HOLOPIS.COM, JAKARTA – Tim Satgas KPK (Komisi Pemberantasan Korupsi) mengamankan 17 orang dalam operasi tangkap tangan (OTT) terkait pengurusan dokumen keimigrasian. Para pihak ditangkap dari sejumlah lokasi di Jakarta Barat, Jawa Barat, dan Bali.
Juru Bicara KPK, Budi Prasetyo mengatakan, delapan orang yang diamankan merupakan penyelenggara negara. Di antaranya Kakanwil Imigrasi Jawa Barat dan Kepala Kantor Imigrasi Jakbar, Ronald Amran Abdullah. Mantan Plt Dirjen Imigrasi Saffar Godam juga turut diamankan dalam OTT ini.
Sedangkan sisanya, merupakan pihak swasta. Dua pihak swasta yang diamankan merupakan biro jasa pengurusan dokumen keimigrasian. Keduanya ditangkap di wilayah Bali.
“Tim telah mengamankan 17 orang. Delapan orang di antaranya merupakan penyelenggara negara dan PNS. Kemudian sembilan orang lainnya merupakan pihak swasta. Di mana, para pihak tersebut, dua orang swasta diamankan di wilayah Bali. Kemudian pihak-pihak lainnya diamankan di Jakarta dan sekitarnya,” kata Budi, di Gedung Merah Putih KPK, Jakarta Selatan, seperti dikutip Holopis.com, Rabu (3/6/2026).

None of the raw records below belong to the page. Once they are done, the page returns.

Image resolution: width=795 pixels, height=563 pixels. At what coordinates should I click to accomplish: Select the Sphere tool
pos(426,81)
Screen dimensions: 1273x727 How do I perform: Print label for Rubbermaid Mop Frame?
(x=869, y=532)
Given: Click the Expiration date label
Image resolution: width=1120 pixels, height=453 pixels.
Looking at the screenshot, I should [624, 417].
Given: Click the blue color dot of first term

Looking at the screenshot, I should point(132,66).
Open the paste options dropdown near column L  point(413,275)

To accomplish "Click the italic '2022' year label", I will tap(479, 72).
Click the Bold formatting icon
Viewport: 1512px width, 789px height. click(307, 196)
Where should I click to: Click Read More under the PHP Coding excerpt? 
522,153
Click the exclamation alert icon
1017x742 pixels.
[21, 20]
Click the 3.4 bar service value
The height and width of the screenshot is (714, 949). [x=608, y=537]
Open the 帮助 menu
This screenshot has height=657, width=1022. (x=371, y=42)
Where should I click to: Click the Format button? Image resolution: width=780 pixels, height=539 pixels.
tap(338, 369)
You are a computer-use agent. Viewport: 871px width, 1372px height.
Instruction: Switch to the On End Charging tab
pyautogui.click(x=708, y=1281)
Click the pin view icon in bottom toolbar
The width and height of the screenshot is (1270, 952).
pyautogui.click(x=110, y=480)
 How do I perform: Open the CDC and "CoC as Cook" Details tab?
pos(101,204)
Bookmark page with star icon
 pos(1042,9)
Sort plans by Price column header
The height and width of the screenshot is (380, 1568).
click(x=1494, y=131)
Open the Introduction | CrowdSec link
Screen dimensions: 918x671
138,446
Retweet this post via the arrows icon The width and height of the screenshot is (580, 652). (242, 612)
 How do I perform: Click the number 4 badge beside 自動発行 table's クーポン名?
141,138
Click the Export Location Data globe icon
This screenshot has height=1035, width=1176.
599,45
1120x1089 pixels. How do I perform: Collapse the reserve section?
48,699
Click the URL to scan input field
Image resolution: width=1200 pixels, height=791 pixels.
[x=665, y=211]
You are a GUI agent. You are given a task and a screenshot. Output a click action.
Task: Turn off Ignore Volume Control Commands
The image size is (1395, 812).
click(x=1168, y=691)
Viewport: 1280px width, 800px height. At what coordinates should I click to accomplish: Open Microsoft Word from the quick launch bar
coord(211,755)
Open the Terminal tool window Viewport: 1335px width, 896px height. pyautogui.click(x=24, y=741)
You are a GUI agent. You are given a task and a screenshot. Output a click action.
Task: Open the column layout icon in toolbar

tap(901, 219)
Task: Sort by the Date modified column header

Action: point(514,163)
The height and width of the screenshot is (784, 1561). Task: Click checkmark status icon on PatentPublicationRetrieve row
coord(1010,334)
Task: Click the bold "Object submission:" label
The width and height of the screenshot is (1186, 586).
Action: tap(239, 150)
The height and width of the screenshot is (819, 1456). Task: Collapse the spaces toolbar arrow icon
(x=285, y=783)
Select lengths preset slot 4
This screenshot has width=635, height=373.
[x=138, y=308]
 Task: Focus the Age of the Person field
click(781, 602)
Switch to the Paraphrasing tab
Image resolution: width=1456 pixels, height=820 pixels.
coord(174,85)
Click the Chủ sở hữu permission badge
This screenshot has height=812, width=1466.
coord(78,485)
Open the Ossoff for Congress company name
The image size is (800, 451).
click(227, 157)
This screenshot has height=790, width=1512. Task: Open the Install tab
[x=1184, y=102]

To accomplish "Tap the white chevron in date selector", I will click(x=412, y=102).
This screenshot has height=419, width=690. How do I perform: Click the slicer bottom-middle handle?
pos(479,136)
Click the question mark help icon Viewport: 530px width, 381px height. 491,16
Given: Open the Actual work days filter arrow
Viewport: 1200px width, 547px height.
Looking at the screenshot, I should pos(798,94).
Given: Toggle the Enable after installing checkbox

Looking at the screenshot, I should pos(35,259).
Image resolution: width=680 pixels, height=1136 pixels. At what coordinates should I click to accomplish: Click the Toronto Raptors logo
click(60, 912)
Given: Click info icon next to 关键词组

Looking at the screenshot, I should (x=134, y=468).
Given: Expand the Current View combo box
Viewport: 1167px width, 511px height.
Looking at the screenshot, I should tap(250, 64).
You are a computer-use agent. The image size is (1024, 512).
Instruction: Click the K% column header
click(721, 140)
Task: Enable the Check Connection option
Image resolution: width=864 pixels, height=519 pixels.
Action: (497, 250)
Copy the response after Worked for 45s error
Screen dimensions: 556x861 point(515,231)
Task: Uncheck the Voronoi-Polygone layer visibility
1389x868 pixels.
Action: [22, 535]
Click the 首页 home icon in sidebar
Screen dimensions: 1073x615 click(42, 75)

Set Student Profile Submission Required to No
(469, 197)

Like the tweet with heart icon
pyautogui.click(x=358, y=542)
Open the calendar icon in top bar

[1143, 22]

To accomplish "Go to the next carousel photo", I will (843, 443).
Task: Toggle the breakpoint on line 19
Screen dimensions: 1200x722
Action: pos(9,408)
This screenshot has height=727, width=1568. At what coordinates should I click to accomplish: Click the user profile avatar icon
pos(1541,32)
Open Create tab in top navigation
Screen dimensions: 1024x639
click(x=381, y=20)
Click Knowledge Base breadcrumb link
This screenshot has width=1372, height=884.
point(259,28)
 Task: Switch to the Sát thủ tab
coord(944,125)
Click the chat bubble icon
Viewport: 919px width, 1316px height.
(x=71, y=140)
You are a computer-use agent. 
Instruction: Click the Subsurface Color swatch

Para pihak itu dibekuk lantaran diduga terlibat dalam praktik korupsi terkait pengurusan izin tinggal warga negara asing (WNA). “Kemudian satu PN diamankan di wilayah Jawa Barat yang merupakan Kakanwil (Kepala Kantor Wilayah) Jawa Barat, Kakanwil Imigrasi Jawa Barat. Benar dari para pihak yang diamankan tersebut Plt Dirjen Imigrasi 2024-2025 juga turut diamankan dalam kegiatan ini,” ditambahkan Budi.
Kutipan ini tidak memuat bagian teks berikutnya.